Inspired by the same beer and poking around to see what is done. I would recommend checking out "brew like a monk" if you haven't done so already. Great read with lots of insight. I can't speak to all of your recipe, but I will say that the author indicates that chimay uses american hops for bittering, and haltertau for flavor. Saaz is interesting and seems to fit the style for its spicinessbut perhaps you may want to consider a different bittering hop. Best of luck in your quest.

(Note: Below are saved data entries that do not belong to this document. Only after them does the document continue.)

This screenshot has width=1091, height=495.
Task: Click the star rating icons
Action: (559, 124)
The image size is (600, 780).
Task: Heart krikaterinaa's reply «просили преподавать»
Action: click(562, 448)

yup BLAM is a pretty awesome book
 
It's still conditioning (in secondary glass 5 gal carboy). The sample I tasted was quite nice, if a bit "raw." I may just put the whole batch into a cubitainer (5 gallon) and decant from there. I must say the character seemed different from the Chimay Blues I have had before. Not an exact clone...

Instead of crashing temps, the whole batch was simply left at 62*F to condition. I added some gelatin to fine it, but got too lazy to bottle it.
 
Can I get back to you on that when conditioning is done?

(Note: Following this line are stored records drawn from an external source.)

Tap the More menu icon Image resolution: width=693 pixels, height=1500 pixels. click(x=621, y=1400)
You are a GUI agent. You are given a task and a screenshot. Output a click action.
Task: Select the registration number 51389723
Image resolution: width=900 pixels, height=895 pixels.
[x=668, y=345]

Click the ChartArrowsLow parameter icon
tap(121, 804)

I was taking an impromptu taste of the FG measurement sample. I recall malty, and I thought I detected some coffee flavor. It's been a few weeks and I didn't take notes.
 
Can I get back to you on that when conditioning is done?

I was taking an impromptu taste of the FG measurement sample. I recall malty, and I thought I detected some coffee flavor. It's been a few weeks and I didn't take notes.

of course!
 
Ok, I'm tasting now, and I'm enjoying this beer. There seems to be more banana than in the original, probably a result of less vigorous temperature control. I pitched at a higher temperature, because I didn't want to wait (the 1.5 liter starter was ready right then). Then the temperatures ramped up to 72-74*F rather rapidly, even though I was keeping the surrounding air at 62*F. Also, the mouth feel is wrong because of lack of bottle carbonation. I feel if I had those two elements (fermentation temperature and bottle conditioning) better in hand, the clone would have been closer. That said, it's pretty tasty. Cheers!
 
After three pints, I'm feeling a little headache. Is that the fusel alcohol? I was also thinking the body is a slight bit watery. Also, I think the bitterness could come down a touch. (If I'm remembering my real Chimay Blue correctly.)
 
Sounds a little disappointing.... wonder if a few bottle months might help
 
The headache could be from my Anisakiasis. The primary flavors were close, the recipe just needs some tweaks. Less bittering hops, more Pilsner malt, temperature control, and bottle conditioning. I'm really considering a move to kegging, though.
 
This is funny, the beer started fermenting again in the cubtainer. Maybe it will taste better having fermented a little at room temperature.
 
Yes, the ale is much better now after a few days at 75*. Perhaps some of the hoppiness was from my use of leaf hops rather than pellets. I substituted aroma leaf hops for pellets at an oz for oz exchange. The recipe called for bittering and aroma hops in pelletized form. The wateriness is completely gone now. There's clearly more fruit. The ale is much tastier now. I believe the original recipe may have been more spot on than I thought. Not too shabby for my first ale.
 
From reading that recipe, especially the substitution you made, it looks like it will be a very sweet tasting beer. The Belgians use the raw sugar to dry out the heavier beers.
Another way to improve the taste of this recipe would be to make a shake starter for your yeast. One vial is far too little. Do a search on ways to make a starter. Very easy and a big improvement on taste.
I just read "Brew Like a Monk". I've done a few Belgians with varying success. My best one was the Papazian extract recipe called "Double your Pleasure" with Wyeast 3787.
SHAL
 
I believe a starter was the way to go. So I made a stir plate 1.4 liter starter (mrmalty.com) for this batch (as per Palmer, I decanted most of the starter "beer"). BLAM is quite nice, I agree (although the text refers to Chimay Blue scantily).